TEKS BACAAN:

Oleh: Nita Lutfiani, Mahasiswi UIN Sunan Gunung Djati Bandung Jurusan Tekhnik Informatika
Manakala sesuatu yang tidak kita harapkan menimpa pada diri atau keluarga, tanpa sadar sering kali kita termenung memikirkan kata-kata ‘barangkali’ atau ‘jikalau’. Kalau saja tadi tidak berbuat begitu, barang kali hal yang tidak kita inginkan tidak terjadi.
Dua patah kata tersebut memang nikmat, artinya selalu membuat diri serta hati kita terlena. Kita menjadi ikut terbuai oleh lamunan. Padahal keadaan seperti itu sama sekali tidak menguntungkan. Imam Ghazali mengatakan, kebiasaan terlena oleh ‘jikalau’ dan ‘barangkali’ itu hanya membimbangkan hati saja, disamping juga akan menyia-nyiakan waktu. Waktu yang mahal akan dibuang secara percuma, karena waktu yang sudah berlalu tidak akan bisa kembali sekalipun dibeli dengan uang melimpah.
Tapi banyak dari kita menghilangkan kata-kata ‘jikalau’ dan ‘barangkali’ dari dalam hati pada saat ditimpa perasaan duka itu bukan lah persoalan mudah. Kegundahan atau kekecewaan yang mendalam akan membuat hati kita rapuh. Sebab hati yang rapuh memang merupakan lahan subur untuk tumbuh nya berbagai lamunan.
Padahal, dengan mengumbar lamunan seperti itu, sama saja dengan menjauhkan diri dari kesadaran tentang takdir Allah. Tidak akan terjadi apa-apa kepada kita kecuali yang sudah ditakdirkan Allah. Sebab, Allah itu pelindung yang paling baik untuk kita, sebab Allah memiliki kekuasaan, kebijakan dan belas kasihnya yang tanpa batas. Maka kepada Allah jugalah kita menyerahkan segala urusan.

TUGAS PENGERJAAN:
1. Menurut teks tentang kata 'jikalau' dan 'barangkali', apa yang dikatakan Imam Ghazali tentang kebiasaan terlena oleh kedua kata itu?
2. Tulis ulang bagian teks tentang kata 'jikalau' dan 'barangkali' dari "Dua patah kata" sampai "dengan uang melimpah.", dengan mengganti "terlena" menjadi "terhanyut".
3. Terjemahkan kalimat "Tidak akan terjadi apa-apa kepada kita kecuali yang sudah ditakdirkan Allah." dari teks tentang kata 'jikalau' dan 'barangkali' ke dalam bahasa Inggris.
Gunakan hanya teks di atas sebagai sumber, bukan daftar di bawahnya.

SEGMEN DATA:
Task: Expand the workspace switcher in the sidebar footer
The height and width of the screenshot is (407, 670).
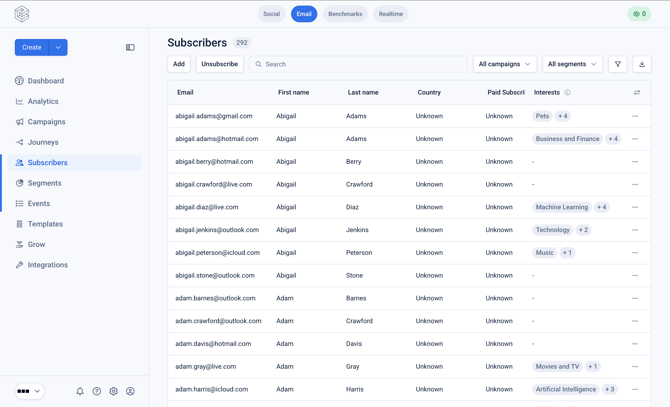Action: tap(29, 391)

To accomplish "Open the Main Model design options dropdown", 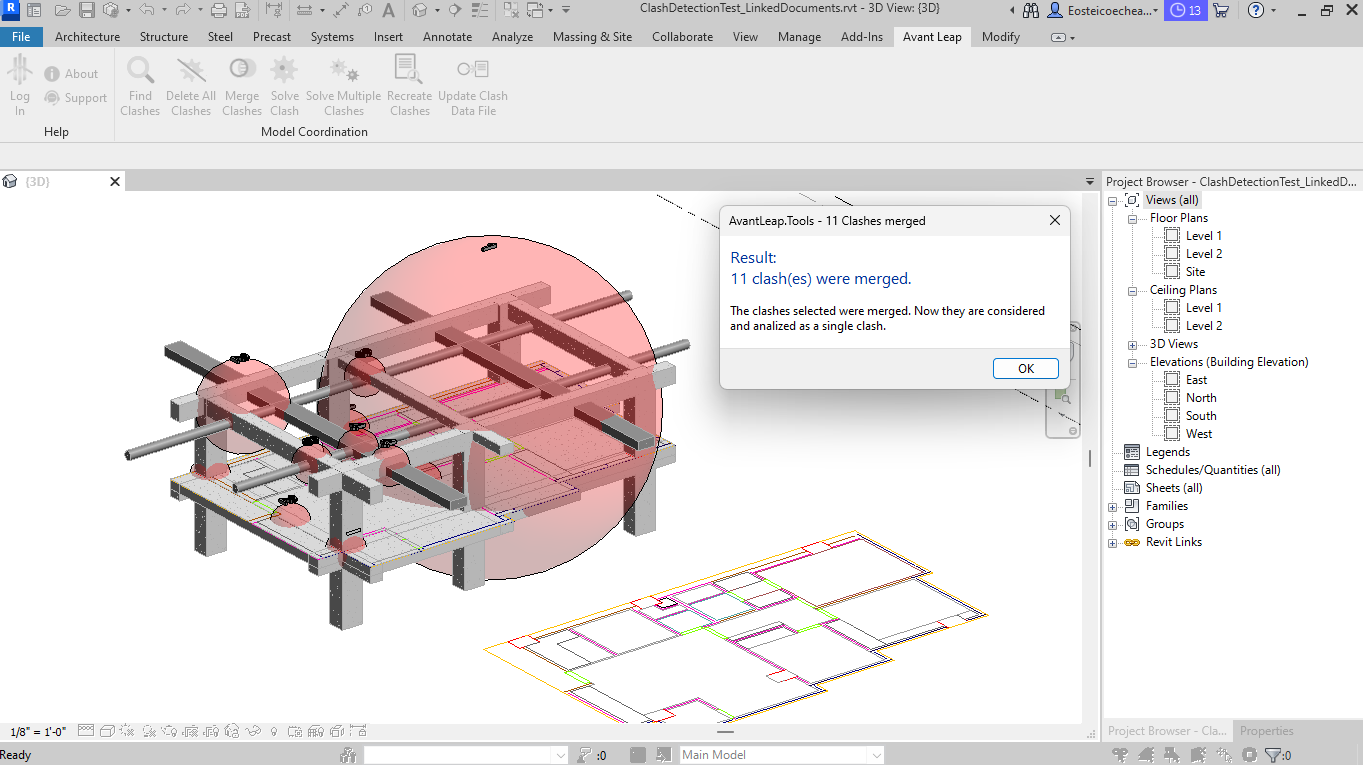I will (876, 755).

JAWABAN:
1. Kebiasaan itu hanya membimbangkan hati dan juga menyia-nyiakan waktu.

2.
Dua patah kata tersebut memang nikmat, artinya selalu membuat diri serta hati kita terhanyut. Kita menjadi ikut terbuai oleh lamunan. Padahal keadaan seperti itu sama sekali tidak menguntungkan. Imam Ghazali mengatakan, kebiasaan terhanyut oleh ‘jikalau’ dan ‘barangkali’ itu hanya membimbangkan hati saja, disamping juga akan menyia-nyiakan waktu. Waktu yang mahal akan dibuang secara percuma, karena waktu yang sudah berlalu tidak akan bisa kembali sekalipun dibeli dengan uang melimpah.

3. Nothing will happen to us except what Allah has ordained.